---------- Information shown

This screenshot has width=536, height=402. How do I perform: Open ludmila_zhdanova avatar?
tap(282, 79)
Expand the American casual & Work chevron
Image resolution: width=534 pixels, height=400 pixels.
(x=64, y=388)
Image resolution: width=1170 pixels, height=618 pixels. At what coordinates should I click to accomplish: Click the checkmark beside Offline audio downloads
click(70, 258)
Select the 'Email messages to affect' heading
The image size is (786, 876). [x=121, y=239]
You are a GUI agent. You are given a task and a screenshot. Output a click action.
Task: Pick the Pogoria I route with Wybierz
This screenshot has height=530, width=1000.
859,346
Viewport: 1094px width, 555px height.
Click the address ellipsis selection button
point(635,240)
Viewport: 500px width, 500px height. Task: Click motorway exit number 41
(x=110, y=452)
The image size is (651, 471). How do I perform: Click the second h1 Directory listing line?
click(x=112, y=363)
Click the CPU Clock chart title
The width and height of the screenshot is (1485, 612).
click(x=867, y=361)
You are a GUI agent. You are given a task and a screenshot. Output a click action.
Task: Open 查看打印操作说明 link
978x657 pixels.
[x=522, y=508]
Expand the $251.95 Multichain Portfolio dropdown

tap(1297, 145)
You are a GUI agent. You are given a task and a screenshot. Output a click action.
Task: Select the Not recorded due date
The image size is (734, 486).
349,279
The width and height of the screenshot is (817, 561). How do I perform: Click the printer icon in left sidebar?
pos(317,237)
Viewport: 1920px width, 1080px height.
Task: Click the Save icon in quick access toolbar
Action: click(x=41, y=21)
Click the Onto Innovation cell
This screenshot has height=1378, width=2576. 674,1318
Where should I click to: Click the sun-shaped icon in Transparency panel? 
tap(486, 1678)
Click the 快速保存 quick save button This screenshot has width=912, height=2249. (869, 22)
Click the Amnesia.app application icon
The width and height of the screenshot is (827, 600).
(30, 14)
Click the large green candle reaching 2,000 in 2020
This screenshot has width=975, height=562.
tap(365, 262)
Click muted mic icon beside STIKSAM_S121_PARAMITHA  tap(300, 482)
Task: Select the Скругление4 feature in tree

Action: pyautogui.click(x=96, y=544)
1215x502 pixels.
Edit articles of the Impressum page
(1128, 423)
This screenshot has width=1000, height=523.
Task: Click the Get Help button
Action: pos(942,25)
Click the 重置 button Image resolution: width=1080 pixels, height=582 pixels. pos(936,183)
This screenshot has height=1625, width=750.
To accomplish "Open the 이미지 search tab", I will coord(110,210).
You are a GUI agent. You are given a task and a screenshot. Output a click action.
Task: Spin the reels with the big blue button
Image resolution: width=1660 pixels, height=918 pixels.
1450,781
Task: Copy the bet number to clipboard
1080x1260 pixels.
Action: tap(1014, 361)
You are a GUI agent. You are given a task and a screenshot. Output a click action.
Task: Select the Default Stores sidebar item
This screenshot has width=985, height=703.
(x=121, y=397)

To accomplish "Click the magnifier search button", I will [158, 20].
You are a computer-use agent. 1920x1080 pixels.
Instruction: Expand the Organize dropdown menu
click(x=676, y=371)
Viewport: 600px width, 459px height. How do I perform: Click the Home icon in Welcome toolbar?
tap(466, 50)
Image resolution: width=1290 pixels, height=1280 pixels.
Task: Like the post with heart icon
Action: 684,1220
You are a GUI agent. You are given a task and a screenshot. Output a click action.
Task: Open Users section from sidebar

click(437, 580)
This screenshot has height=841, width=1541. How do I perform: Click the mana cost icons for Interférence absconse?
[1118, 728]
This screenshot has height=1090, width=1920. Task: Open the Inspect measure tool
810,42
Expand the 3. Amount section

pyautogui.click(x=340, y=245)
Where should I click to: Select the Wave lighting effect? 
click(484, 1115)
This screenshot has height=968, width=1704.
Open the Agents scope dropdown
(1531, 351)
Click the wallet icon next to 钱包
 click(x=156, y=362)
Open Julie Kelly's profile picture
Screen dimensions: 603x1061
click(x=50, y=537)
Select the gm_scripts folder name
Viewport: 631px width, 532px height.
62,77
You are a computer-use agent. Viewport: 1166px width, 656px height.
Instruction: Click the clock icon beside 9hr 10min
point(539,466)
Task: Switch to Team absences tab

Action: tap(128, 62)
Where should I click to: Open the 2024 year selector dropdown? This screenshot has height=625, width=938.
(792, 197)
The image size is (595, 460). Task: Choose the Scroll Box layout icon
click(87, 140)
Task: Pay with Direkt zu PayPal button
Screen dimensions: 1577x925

--------------------

* _Problem requirements_:
Copy the records above again line for line, with no changes.

* _Task output_:
This screenshot has width=536, height=402. How do I perform: Open ludmila_zhdanova avatar?
tap(282, 79)
Expand the American casual & Work chevron
Image resolution: width=534 pixels, height=400 pixels.
(x=64, y=388)
Image resolution: width=1170 pixels, height=618 pixels. At what coordinates should I click to accomplish: Click the checkmark beside Offline audio downloads
click(70, 258)
Select the 'Email messages to affect' heading
The image size is (786, 876). [x=121, y=239]
You are a GUI agent. You are given a task and a screenshot. Output a click action.
Task: Pick the Pogoria I route with Wybierz
This screenshot has height=530, width=1000.
859,346
Viewport: 1094px width, 555px height.
Click the address ellipsis selection button
point(635,240)
Viewport: 500px width, 500px height. Task: Click motorway exit number 41
(x=110, y=452)
The image size is (651, 471). How do I perform: Click the second h1 Directory listing line?
click(x=112, y=363)
Click the CPU Clock chart title
The width and height of the screenshot is (1485, 612).
click(x=867, y=361)
You are a GUI agent. You are given a task and a screenshot. Output a click action.
Task: Open 查看打印操作说明 link
978x657 pixels.
[x=522, y=508]
Expand the $251.95 Multichain Portfolio dropdown

tap(1297, 145)
You are a GUI agent. You are given a task and a screenshot. Output a click action.
Task: Select the Not recorded due date
The image size is (734, 486).
349,279
The width and height of the screenshot is (817, 561). How do I perform: Click the printer icon in left sidebar?
pos(317,237)
Viewport: 1920px width, 1080px height.
Task: Click the Save icon in quick access toolbar
Action: click(x=41, y=21)
Click the Onto Innovation cell
This screenshot has height=1378, width=2576. 674,1318
Where should I click to: Click the sun-shaped icon in Transparency panel? 
tap(486, 1678)
Click the 快速保存 quick save button This screenshot has width=912, height=2249. (869, 22)
Click the Amnesia.app application icon
The width and height of the screenshot is (827, 600).
(30, 14)
Click the large green candle reaching 2,000 in 2020
This screenshot has width=975, height=562.
tap(365, 262)
Click muted mic icon beside STIKSAM_S121_PARAMITHA  tap(300, 482)
Task: Select the Скругление4 feature in tree

Action: pyautogui.click(x=96, y=544)
1215x502 pixels.
Edit articles of the Impressum page
(1128, 423)
This screenshot has width=1000, height=523.
Task: Click the Get Help button
Action: pos(942,25)
Click the 重置 button Image resolution: width=1080 pixels, height=582 pixels. pos(936,183)
This screenshot has height=1625, width=750.
To accomplish "Open the 이미지 search tab", I will coord(110,210).
You are a GUI agent. You are given a task and a screenshot. Output a click action.
Task: Spin the reels with the big blue button
Image resolution: width=1660 pixels, height=918 pixels.
1450,781
Task: Copy the bet number to clipboard
1080x1260 pixels.
Action: tap(1014, 361)
You are a GUI agent. You are given a task and a screenshot. Output a click action.
Task: Select the Default Stores sidebar item
This screenshot has width=985, height=703.
(x=121, y=397)

To accomplish "Click the magnifier search button", I will [158, 20].
You are a computer-use agent. 1920x1080 pixels.
Instruction: Expand the Organize dropdown menu
click(x=676, y=371)
Viewport: 600px width, 459px height. How do I perform: Click the Home icon in Welcome toolbar?
tap(466, 50)
Image resolution: width=1290 pixels, height=1280 pixels.
Task: Like the post with heart icon
Action: 684,1220
You are a GUI agent. You are given a task and a screenshot. Output a click action.
Task: Open Users section from sidebar

click(437, 580)
This screenshot has height=841, width=1541. How do I perform: Click the mana cost icons for Interférence absconse?
[1118, 728]
This screenshot has height=1090, width=1920. Task: Open the Inspect measure tool
810,42
Expand the 3. Amount section

pyautogui.click(x=340, y=245)
Where should I click to: Select the Wave lighting effect? 
click(484, 1115)
This screenshot has height=968, width=1704.
Open the Agents scope dropdown
(1531, 351)
Click the wallet icon next to 钱包
 click(x=156, y=362)
Open Julie Kelly's profile picture
Screen dimensions: 603x1061
click(x=50, y=537)
Select the gm_scripts folder name
Viewport: 631px width, 532px height.
62,77
You are a computer-use agent. Viewport: 1166px width, 656px height.
Instruction: Click the clock icon beside 9hr 10min
point(539,466)
Task: Switch to Team absences tab

Action: tap(128, 62)
Where should I click to: Open the 2024 year selector dropdown? This screenshot has height=625, width=938.
(792, 197)
The image size is (595, 460). Task: Choose the Scroll Box layout icon
click(87, 140)
Task: Pay with Direkt zu PayPal button
Screen dimensions: 1577x925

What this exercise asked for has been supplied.